Warenkunde



Das Etikett

- klar, was drin ist

Auf der Verpackung steht alles, was der Käufer über Nudeln wissen muss. Wenn das Etikett besagt, dass die Teigwaren aus Hartweizen, Weichweizen, Dinkel oder Roggen hergestellt sind, enthalten sie auch nur diese Getreide:

  • Nudeln, die aus verschiedenen Körnern bestehen, heißen Mehrkorn-Teigwaren. Diese Dreikorn- oder Vierkorn-Nudeln müssen mindestens aus drei beziehungsweise vier verschiedenen gemahlenen Getreidesorten zusammengesetzt sein und von jeder Sorte mindestens fünf Prozent enthalten.
  • Teigwaren, auf deren Etikett "Vollkorn" steht, dürfen nur aus Vollkornmehl hergestellt sein.




Auch alle anderen Zutaten kann der Käufer auf dem Etikett nachlesen.

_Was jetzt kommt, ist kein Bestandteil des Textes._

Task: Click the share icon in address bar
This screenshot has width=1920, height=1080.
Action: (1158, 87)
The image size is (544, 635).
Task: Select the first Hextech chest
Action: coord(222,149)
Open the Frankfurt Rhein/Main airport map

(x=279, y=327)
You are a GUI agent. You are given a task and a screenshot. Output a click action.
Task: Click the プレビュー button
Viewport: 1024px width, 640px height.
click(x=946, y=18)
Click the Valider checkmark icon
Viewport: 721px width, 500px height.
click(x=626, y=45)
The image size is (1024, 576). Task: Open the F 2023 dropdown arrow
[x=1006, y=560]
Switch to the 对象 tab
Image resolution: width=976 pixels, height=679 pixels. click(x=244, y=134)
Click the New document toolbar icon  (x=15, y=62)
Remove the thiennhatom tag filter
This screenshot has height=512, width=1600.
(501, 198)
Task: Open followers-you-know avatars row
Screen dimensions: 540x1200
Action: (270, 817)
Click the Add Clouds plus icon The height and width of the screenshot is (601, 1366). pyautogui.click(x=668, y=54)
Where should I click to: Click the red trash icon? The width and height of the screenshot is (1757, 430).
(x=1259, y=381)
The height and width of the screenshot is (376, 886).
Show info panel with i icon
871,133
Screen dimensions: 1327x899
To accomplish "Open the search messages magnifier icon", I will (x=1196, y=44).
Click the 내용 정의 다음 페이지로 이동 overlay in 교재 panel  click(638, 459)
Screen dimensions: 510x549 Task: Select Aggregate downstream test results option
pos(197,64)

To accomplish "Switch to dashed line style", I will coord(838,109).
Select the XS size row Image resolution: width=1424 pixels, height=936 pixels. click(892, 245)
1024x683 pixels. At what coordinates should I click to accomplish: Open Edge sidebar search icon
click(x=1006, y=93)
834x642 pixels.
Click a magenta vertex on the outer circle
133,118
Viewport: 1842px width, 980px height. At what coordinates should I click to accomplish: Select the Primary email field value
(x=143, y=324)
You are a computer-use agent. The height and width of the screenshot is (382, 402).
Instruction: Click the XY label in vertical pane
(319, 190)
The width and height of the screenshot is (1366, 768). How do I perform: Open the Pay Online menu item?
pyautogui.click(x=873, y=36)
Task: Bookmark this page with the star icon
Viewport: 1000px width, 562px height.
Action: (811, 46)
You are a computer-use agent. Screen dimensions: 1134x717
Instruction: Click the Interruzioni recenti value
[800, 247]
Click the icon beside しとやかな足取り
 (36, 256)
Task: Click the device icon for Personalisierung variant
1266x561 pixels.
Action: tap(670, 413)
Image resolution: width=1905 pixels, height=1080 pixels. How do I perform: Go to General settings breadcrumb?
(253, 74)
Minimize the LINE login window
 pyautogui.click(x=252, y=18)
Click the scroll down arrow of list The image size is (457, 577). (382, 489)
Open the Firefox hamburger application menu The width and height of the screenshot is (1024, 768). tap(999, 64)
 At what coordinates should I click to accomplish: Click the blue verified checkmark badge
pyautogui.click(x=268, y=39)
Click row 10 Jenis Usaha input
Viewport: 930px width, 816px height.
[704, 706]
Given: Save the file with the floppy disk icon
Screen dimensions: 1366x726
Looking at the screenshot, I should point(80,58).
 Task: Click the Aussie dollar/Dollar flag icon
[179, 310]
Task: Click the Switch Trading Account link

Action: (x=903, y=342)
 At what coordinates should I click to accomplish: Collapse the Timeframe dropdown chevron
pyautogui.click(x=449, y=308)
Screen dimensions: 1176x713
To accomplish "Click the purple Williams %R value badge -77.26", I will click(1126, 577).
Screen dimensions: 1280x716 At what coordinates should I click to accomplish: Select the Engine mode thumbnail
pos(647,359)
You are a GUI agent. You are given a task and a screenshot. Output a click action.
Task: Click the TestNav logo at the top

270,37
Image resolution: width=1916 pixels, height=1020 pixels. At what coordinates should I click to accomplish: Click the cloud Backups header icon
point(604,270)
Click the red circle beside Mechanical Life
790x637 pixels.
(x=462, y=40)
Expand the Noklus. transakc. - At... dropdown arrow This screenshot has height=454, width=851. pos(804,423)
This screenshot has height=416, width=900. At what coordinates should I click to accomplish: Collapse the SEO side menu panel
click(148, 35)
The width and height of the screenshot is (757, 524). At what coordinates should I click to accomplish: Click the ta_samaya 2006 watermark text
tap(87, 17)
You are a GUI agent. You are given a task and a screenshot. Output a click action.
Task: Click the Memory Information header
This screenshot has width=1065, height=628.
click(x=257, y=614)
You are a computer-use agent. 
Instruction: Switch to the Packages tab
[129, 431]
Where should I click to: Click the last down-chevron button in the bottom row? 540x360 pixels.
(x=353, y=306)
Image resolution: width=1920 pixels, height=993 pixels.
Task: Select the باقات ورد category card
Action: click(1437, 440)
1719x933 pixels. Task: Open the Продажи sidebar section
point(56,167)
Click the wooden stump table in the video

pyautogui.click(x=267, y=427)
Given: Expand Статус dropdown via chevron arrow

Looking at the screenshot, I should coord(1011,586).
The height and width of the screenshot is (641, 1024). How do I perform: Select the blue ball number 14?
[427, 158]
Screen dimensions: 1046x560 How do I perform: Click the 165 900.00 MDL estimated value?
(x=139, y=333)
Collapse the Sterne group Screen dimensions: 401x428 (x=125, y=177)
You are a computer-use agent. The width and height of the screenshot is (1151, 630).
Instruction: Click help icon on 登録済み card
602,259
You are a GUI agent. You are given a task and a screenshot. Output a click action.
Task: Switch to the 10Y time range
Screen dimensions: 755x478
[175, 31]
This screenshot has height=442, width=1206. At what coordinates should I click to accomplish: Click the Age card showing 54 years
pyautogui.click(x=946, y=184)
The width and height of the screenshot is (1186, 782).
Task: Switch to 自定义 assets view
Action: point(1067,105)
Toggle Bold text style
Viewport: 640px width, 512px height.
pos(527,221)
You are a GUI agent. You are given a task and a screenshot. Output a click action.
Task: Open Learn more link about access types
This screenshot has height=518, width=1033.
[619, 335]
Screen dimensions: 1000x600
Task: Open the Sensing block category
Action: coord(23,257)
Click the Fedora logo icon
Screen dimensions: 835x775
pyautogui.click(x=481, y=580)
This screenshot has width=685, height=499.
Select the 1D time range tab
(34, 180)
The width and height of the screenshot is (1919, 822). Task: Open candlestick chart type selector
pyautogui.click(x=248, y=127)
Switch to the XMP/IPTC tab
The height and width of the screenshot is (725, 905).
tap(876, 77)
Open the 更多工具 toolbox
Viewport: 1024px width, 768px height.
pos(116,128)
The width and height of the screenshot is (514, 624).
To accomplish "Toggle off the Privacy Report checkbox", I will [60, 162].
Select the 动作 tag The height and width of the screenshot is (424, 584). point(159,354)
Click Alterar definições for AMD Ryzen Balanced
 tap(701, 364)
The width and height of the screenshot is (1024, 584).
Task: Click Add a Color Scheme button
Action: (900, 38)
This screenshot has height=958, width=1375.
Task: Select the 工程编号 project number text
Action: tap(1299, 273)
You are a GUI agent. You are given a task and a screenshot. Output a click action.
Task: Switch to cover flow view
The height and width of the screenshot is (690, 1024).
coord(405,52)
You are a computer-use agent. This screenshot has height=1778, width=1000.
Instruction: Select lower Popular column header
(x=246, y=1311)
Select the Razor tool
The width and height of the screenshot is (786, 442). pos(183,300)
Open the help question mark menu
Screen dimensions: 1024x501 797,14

Beispielsweise erfährt er hier, wie groß der Eianteil der Teigwaren ist:

  • In Eiernudeln kommen auf ein Kilogramm Grieß mindestens 100 Gramm Ei, was zwei Eiern entspricht.
  • Eiernudeln mit hohem Eigehalt dürfen nur so bezeichnet werden, wenn mindestens 200 Gramm Ei oder vier Eier darin enthalten sind. Das gilt auch für Teigwaren, die den Namen "Hausmacher Eiernudeln" tragen.
  • Die Bezeichnung "mit sehr hohem Eigehalt" ist dann zulässig, wenn auf ein Kilogramm Grieß 300 Gramm Eimasse oder sechs Eier kommen. Dabei kann es sich jeweils um Vollei handeln, um eine entsprechende Menge Eigelb oder um eine Mischung aus beidem.


Das Etikett gibt auch Tipps für das Kochen der Nudeln. Damit die Nudeln ihren festen Biss behalten, sollte insbesondere die angegebene Kochzeit beachtet werden.

Natürlich kann der Käufer auf dem Etikett auch das Füllgewicht der Packung nachlesen sowie den Namen und den Sitz des Herstellers.